『ものがたりいちば』

映画観賞歴5000本以上なりに映画ドラマアニメの感想を書いてます。ゲーム関連はhttps://zwigani.comに移転中です。

映画「明日への地図を探して」ネタバレあらすじ感想

アマゾンプライムオリジナルビデオです。

2021年アメリカ映画
監督:イアン・サミュエルズ
主演:キャスリン・ニュートン

邦題が内容にバシッとハマっているSFファンタジー映画の感想です!

 目次です。好きなところから読めます。

 

序盤のあらすじ


17歳の高校生マークは、これから起こることがわかるエスパー能力者です。
鳥のフンを頭に浴びてしまう人を助けたり、道に迷っている人に行く先を告げられてもいないのに道順を教えたり、プールでビーチボールをぶつけられてしまう人を助けたりと、小さな人助けをしています。

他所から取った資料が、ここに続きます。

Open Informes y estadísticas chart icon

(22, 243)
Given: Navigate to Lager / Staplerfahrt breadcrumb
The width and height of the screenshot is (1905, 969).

多くの人をちょっとずつ助けるマークですが、親友のヘンリーがゲームで失敗してやられることは助けられません(笑)
ヘンリーがマークのアドバイスをまるで聞かず、ロケットランチャーではなくショットガンにこだわるからです。


先読み能力を使って人助けをしたり、ちょっと自分に得なことをした1日が終わりました。
すると翌日、昨日と同じ朝が始まります。
じつはマークは先読み能力を持っているのではなく、同じ1日を繰り返すタイムループにはまっているのでした。


これから起こることがわかっていたのは、すでに経験したことだったからです。
街で起こることをだいぶ把握しているので、2、3回繰り返した程度ではなく、かなりの回数繰り返しているようです。

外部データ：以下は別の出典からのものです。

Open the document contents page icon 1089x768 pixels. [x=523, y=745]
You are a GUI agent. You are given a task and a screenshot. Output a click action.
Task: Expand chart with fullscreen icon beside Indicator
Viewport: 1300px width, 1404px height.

ヘンリーが同じところでゲームオーバーになる光景も幾度となく見ているようで、もはやアドバイスも投げやりです(笑)
2人用でプレイしても同じところでやられるので、単純に2人のゲーム技術が低いだけかもしれません。


万能感に浸りつつも、変わり映えしない毎日にすこし退屈し始めているマークは、ある変化に驚きました。
プールでビーチボールをぶつけられるはずの人を、ある少女が助けたのです。
自分以外はすべて同じ行動を取るはずの世界ではあり得ない出来事でした。


マークはその少女も自分と同じでループ世界で自由に動けると確信し、探します。
手間取りつつも発見した少女マーガレットはやはりマークと同じルーパーでした。
2人はお互いがこれまでのループで見つけた街で起こる『小さな奇跡』を見せっこします。

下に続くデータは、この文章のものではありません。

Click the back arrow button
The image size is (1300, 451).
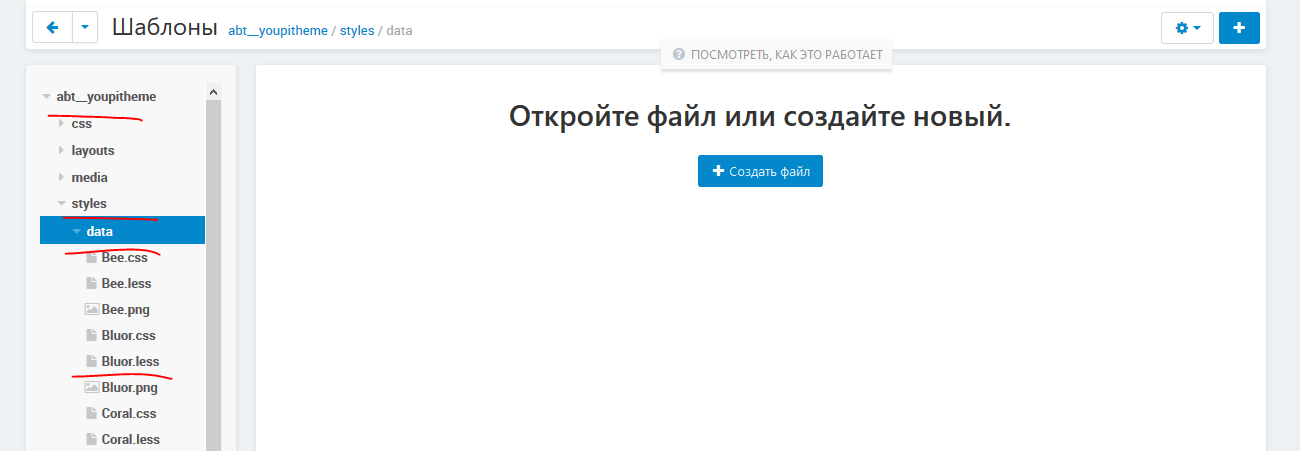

鳥が魚を捕食する瞬間、楽器店の客が見事な演奏をする瞬間、テニスボールがパチンコ玉みたいに跳ね回って後頭部にぶつかる瞬間。
すると、小さな街の出来事をほとんど知っていると思っていたのにまだまだ知らないことに気づきました。


どうせ毎日暇なので(笑)2人は手を組んで、新しい『小さな奇跡』探しをすることにするのでした。

 

 

―――ネタバレ注意!―――

 

 

 

惹かれあいつつ反発する2人


詳しく話してみると、マーガレットは学校で飛び級進学するほど優秀で、子どもの頃から「4次元を探している」という変わり者でもありました。
マークは自然と惹かれていくのですが、マーガレットには秘密があります。


毎日18時になると、ジャレッドという男から電話がかかってきて、どこかに去ってしまうのです。
探りを入れてもマーガレットにはぐらかされてしまうので、悶々とするマークはヘンリーに相談しました。


ゲームばっかりやってるうえに事情など把握していないわりにヘンリーはまあまあ的確なアドバイスをくれます。
「とにかくいい雰囲気に持ちこんでキスしちゃえ!」
という雑なアドバイスが的確かどうかは知りませんけど(笑)


そこで宇宙オタクのマークはアポロが月面着陸したときのセットを体育館に再現し、マーガレットを招待しました。
なに考えてるのこの子?w
楽しい雰囲気にはなりましたが、到底キスに発展するムードになるわけがないので、当然この作戦は失敗します(笑)


そこで次の手として自宅に招くことにしました。
機を窺うために『べつに観たくもない映画を観る』というデートにありがちな無駄な時間を過ごしたあと、本命の作戦に移ります。
それは街の奇跡を記した地図を見せることでした。


夜になるとリセットがかかって消えてしまうので、マークは毎朝この地図をいちいち作り直していることになります。
よっぽど暇なんだな!
その地図からなにか法則性を見いだせれば、このループから抜け出せるかもしれないとマークは考えています。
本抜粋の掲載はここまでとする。